I've set up a Proxmox VE Cluster with three nodes. Each nodes has a number of VMs running on it. I'm using the PVE Monitor Plugin to set up the hosts and services, which works fine.
My issue is that Nagios's email-sending behavior is somehow odd. Ideally, I would like to have a check once-per-minute, for both the nodes as well as all services that are running on each node.
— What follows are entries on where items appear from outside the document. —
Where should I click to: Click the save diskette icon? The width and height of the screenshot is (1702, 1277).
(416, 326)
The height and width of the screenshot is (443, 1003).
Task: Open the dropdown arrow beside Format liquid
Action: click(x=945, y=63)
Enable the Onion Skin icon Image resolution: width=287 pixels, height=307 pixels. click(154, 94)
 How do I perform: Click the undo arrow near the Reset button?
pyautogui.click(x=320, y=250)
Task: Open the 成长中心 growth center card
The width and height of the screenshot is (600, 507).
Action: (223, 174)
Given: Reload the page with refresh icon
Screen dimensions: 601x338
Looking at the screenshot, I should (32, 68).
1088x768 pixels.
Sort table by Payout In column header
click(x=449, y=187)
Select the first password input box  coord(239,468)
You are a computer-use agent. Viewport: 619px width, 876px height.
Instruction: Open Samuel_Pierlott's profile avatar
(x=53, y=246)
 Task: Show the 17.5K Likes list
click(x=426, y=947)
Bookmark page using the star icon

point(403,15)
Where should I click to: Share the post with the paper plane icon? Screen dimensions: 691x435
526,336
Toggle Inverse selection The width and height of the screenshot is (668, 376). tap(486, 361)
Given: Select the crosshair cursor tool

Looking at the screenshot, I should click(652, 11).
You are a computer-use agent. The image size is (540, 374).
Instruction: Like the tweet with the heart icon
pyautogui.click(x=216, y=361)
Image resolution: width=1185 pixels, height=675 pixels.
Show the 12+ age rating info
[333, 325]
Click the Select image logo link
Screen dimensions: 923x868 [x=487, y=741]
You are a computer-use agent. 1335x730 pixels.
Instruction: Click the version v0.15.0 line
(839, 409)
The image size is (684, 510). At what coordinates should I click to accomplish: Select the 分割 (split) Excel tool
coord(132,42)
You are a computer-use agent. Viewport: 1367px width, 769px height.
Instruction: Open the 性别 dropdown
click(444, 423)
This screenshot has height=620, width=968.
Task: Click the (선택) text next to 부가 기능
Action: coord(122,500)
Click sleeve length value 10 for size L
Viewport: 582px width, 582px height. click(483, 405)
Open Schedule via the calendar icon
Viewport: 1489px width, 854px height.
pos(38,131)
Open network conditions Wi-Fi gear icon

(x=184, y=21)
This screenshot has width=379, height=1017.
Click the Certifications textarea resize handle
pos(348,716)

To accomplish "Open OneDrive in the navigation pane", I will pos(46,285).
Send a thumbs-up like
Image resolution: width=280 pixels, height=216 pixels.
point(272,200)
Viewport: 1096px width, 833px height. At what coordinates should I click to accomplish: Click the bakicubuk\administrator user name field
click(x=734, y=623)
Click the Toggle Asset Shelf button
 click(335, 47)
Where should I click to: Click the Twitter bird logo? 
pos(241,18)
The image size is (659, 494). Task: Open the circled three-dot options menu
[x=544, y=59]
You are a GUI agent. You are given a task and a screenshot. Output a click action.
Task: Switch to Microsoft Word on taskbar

My configuration file looks like this:
# Define the cluster itself as a host
# the command check_pve_cluster_nodes give us info
# on the member's cluster state
define host {
host_name pve-cluster
max_check_attempts 10
check_command check_pve_cluster_nodes
contact_groups admins
check_interval 1
contact_groups admins
notifications_enabled 1
}
# define openvz, qemu and storages as services of the cluster
define service{
use generic-service
host_name pve-cluster
service_description OpenVZ VMs
check_command check_pve_cluster_openvz
check_interval 1
contact_groups admins
notifications_enabled 1
}
define service{
use generic-service
host_name pve-cluster
service_description Qemu VMs
check_command check_pve_cluster_qemu
check_interval 1
contact_groups admins
notifications_enabled 1
}
define service{
use generic-service
host_name pve-cluster
service_description Storages
check_command check_pve_cluster_storage
check_interval 1
contact_groups admins
notifications_enabled 1
}
I haven't changed the time unit settings, so those should be once-per-minute checks. The Nagios Web UI is showing that a host is offline, but email notifications are sent only a couple of minutes later. Furthermore, the email content is missing the most important piece of information - which node/service exactly is in critical state:
Node down
***** Nagios *****
Notification Type: PROBLEM
Host: pve-cluster
State: DOWN
Address: pve-cluster
Info: NODES CRITICAL 2 / 3 working nodes
Date/Time: Fri Mar 6 10:48:25 CET 2015
VM down
***** Nagios *****
Notification Type: PROBLEM
Service: Qemu VMs
Host: pve-cluster
Address: pve-cluster
State: CRITICAL
Date/Time: Fri Mar 6 10:40:44 CET 2015
Additional Info:
QEMU CRITICAL 2 / 3 working VMs
How can I set up the configuration, so that hosts and services (i.e. VMs) are checked in a one-minute-interval? Ideally, re-checks for that status should be sent in 15-minute intervals after that.
Is this even the best workflow? Or is there another, better way to schedule notifications with acknowledging them?